Here is the new upload function.
const upload = async () => {
console.log("\n***** Upload Image *****");
setMessage("");
setErrMessage("");
setLoading(true);
if (pathToImage) {
console.log("***** get other fields section *****");
const dataToSend: Record<string, string> = {};
dataToSend["action"] = "Image Upload";
console.log("***** Options section *****");
const options: FileSystemUploadOptions = {
headers: {
"Content-Type": "multipart/form-data",
Accept: "image/jpeg, image/png",
},
httpMethod: "POST",
uploadType: FileSystemUploadType.MULTIPART,
fieldName: "image",
parameters: dataToSend,
};
console.log("***** 'Fetch' section *****");
try {
const response = await FileSystem.uploadAsync(
URL,
pathToImage,
options
);
setLoading(false);
if (response.status >= 200 && response.status < 300) {
const body = JSON.parse(response.body);
setMessage(body.msg);
} else {
setErrMessage(`${response.status} Error: ${response.body}`);
}
} catch (err: any) {
console.error(err);
setErrMessage(err.message);
}
}
};
Be sure to look at the FileSystem.uploadAsync documentation.

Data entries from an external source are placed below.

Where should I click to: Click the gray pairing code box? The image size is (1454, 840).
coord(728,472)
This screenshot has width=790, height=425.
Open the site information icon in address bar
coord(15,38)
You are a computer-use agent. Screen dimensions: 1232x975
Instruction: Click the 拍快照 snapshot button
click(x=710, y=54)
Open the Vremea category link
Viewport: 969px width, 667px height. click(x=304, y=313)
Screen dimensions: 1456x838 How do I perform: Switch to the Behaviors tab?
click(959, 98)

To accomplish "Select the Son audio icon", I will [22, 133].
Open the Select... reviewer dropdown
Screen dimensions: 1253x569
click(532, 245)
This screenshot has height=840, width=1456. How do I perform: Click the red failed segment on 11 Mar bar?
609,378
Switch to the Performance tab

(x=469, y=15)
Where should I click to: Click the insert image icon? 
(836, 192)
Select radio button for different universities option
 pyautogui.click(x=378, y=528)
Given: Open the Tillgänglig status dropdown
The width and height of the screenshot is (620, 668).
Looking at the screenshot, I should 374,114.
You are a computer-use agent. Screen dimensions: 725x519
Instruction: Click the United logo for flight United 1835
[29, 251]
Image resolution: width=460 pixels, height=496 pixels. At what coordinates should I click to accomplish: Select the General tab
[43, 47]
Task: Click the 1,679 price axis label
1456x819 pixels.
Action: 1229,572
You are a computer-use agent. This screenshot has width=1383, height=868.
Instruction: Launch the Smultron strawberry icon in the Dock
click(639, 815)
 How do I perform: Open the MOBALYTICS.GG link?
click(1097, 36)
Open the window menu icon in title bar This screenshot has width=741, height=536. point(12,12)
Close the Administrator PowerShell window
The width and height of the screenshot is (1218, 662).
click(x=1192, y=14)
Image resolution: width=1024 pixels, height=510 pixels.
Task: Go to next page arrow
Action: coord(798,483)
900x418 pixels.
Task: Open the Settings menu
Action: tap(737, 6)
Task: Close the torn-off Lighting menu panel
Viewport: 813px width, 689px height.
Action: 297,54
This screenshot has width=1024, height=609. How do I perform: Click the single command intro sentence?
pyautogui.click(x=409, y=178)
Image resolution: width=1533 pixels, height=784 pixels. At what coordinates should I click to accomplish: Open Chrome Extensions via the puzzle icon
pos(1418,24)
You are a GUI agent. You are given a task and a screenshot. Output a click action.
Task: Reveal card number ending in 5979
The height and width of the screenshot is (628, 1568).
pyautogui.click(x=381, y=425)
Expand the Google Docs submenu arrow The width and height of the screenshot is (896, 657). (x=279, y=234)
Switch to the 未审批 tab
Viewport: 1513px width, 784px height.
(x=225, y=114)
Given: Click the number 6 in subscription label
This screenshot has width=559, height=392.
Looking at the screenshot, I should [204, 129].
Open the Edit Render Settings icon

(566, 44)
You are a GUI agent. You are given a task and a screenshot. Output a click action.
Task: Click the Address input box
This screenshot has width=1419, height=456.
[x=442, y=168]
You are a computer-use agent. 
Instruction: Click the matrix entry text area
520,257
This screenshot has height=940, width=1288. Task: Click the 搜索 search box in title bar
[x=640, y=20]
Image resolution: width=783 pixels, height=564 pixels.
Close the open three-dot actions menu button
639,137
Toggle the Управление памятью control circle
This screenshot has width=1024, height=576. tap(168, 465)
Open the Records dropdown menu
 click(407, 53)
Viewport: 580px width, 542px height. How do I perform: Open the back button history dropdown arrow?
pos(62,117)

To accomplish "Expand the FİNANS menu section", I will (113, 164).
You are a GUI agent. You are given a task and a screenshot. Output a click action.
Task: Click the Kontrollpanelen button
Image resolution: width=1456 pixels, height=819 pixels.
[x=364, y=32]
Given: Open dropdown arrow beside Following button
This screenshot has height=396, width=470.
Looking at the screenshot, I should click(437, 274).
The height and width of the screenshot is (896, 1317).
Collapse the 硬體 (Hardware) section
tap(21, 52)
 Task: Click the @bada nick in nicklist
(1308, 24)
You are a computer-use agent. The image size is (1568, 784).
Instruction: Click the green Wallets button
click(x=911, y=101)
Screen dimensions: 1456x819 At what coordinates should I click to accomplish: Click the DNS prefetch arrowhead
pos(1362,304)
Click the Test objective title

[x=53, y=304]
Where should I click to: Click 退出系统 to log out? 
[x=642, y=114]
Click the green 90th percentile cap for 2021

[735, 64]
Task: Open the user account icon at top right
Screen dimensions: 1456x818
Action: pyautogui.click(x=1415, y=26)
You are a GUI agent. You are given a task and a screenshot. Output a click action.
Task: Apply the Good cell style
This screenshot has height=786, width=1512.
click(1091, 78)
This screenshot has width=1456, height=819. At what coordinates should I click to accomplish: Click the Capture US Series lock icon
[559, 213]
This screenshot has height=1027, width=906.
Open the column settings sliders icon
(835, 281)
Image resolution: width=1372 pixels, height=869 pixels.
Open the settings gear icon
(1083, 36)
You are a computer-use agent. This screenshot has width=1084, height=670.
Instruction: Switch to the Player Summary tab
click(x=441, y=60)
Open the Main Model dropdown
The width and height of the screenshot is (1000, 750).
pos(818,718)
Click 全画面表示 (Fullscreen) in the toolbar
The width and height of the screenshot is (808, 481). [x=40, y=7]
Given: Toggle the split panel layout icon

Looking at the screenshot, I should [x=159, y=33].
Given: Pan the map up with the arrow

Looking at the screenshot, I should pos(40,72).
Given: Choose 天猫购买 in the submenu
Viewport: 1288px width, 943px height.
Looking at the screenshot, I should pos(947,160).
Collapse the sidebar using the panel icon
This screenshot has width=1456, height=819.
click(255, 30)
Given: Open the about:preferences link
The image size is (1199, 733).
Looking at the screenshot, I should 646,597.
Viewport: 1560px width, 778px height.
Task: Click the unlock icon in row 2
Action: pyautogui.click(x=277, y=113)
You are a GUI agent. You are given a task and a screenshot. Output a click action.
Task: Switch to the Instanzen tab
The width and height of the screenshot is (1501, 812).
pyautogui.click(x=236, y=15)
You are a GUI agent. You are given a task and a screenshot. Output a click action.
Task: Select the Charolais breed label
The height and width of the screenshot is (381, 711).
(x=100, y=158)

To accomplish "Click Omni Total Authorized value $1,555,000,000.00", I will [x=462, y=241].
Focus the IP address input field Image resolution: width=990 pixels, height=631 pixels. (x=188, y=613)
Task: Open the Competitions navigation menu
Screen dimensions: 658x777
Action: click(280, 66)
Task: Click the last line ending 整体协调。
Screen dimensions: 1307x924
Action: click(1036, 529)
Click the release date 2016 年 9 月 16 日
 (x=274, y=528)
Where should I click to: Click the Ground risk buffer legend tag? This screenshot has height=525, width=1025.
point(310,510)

It doesn't return a standard http response, it formats its own and just returns:
status
: the error codeheader
: the http header returned from the serverbody
: whatever the server "sends" back - in my case it is JSON. Note, that if the server is unresponsive or it is a bad URL, it returns an HTML error page, not a standard error message string (which I find an odd choice since this is react native and I'm not necessarily navigating to a new page when I do an upload, I capture the string in a state object to post the response).